• [Work to be completed]:
Whenever "agent" appears in a line, please copy that line from the data.

Material to process Block Start

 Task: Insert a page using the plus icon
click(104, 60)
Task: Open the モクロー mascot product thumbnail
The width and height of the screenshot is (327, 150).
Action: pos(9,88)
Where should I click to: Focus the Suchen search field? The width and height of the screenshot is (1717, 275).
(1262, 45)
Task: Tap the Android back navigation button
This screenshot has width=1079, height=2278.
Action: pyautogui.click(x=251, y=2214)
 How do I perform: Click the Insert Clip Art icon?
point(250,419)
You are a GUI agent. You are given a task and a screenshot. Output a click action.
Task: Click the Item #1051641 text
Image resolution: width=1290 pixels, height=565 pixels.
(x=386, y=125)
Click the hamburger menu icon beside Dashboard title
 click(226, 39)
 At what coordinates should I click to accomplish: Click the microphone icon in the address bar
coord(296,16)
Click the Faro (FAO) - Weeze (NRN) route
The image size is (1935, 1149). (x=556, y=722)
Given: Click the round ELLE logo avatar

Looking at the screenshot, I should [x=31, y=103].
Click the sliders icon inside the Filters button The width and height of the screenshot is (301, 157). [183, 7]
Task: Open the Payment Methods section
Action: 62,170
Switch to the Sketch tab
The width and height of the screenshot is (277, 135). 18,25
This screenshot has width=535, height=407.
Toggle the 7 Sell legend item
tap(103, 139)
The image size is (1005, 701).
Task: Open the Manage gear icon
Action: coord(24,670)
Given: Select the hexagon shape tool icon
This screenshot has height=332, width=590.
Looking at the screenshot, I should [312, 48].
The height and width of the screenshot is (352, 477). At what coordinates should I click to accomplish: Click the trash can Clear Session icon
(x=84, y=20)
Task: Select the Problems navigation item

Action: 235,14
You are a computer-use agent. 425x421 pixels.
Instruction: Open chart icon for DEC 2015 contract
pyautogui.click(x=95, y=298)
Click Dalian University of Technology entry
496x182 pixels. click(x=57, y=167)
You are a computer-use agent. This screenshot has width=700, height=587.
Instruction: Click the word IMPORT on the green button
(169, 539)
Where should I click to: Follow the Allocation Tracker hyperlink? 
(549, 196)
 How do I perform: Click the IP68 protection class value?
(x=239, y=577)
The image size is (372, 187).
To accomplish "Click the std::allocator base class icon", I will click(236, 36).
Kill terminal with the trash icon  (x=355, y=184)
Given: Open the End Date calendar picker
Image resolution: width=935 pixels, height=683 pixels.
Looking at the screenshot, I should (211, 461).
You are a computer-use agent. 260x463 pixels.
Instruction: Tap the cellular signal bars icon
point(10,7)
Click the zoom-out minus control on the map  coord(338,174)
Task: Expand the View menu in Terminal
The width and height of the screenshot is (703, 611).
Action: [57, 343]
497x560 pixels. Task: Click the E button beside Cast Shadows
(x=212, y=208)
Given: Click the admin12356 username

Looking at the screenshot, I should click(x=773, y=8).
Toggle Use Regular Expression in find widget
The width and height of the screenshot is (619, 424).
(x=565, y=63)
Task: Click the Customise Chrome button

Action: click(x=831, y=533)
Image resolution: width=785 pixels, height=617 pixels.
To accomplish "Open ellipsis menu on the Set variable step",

Material to process Block End

• [Written answer]:
You are a GUI agent. You are given a task and a screenshot. Output a click action.
You are a computer-use agent. 425x421 pixels.
You are a computer-use agent. This screenshot has width=700, height=587.
You are a computer-use agent. 260x463 pixels.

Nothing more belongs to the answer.